##### Data extracts
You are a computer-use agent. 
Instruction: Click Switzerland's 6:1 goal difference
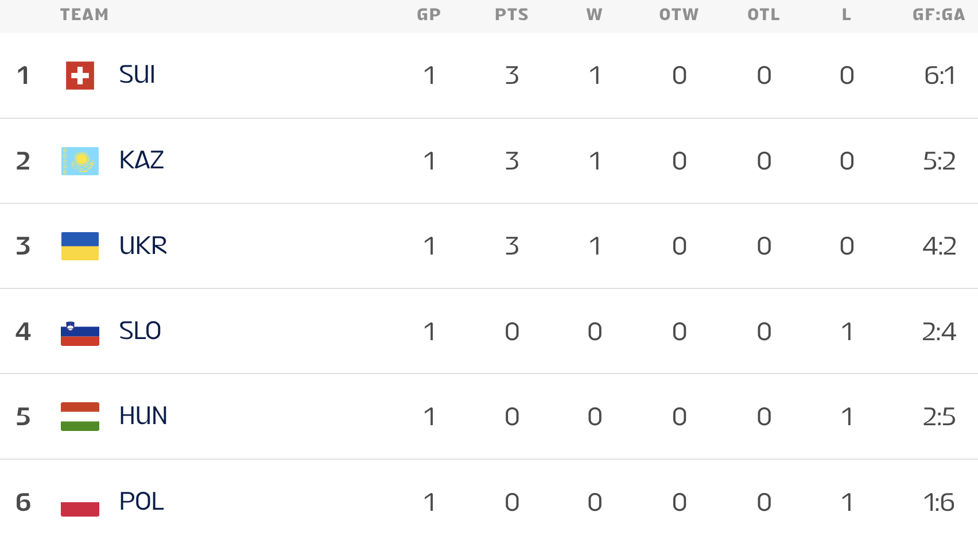click(940, 75)
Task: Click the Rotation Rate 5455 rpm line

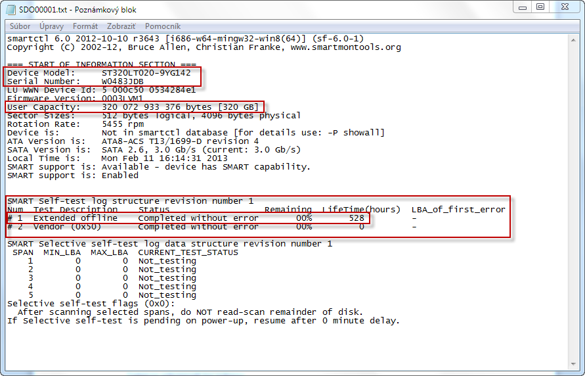Action: (x=76, y=124)
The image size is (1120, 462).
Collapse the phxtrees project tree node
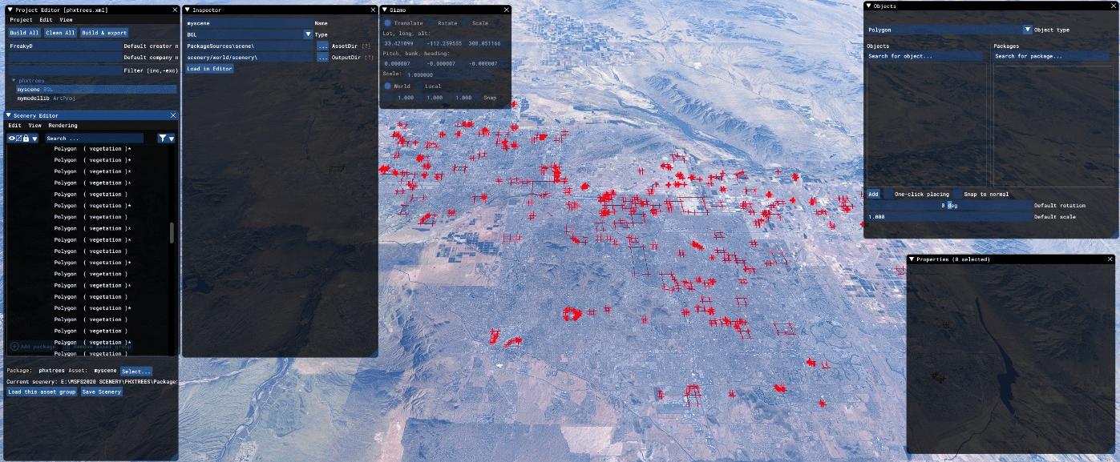point(14,81)
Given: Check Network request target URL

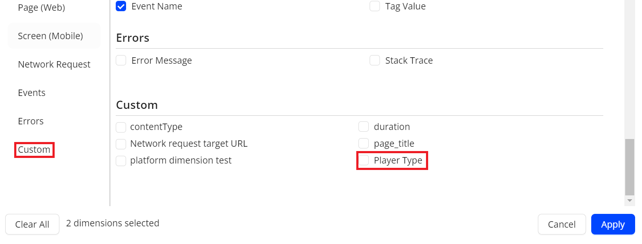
##########
### Problem requirements
Except for the pictures, give all the material above again verbatim.

### Task answer
You are a computer-use agent. 
Instruction: Click Switzerland's 6:1 goal difference
click(940, 75)
Task: Click the Rotation Rate 5455 rpm line

Action: (x=76, y=124)
The image size is (1120, 462).
Collapse the phxtrees project tree node
point(14,81)
Given: Check Network request target URL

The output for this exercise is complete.